__INPUT DATA__.
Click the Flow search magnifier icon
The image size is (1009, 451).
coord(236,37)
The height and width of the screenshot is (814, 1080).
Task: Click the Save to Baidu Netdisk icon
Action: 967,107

__WHAT YOU WILL DO__. Copy out the rows above word for word, keeping each line exactly as it appears.

__OUTPUT FOR THIS EXERCISE__.
Click the Flow search magnifier icon
The image size is (1009, 451).
coord(236,37)
The height and width of the screenshot is (814, 1080).
Task: Click the Save to Baidu Netdisk icon
Action: 967,107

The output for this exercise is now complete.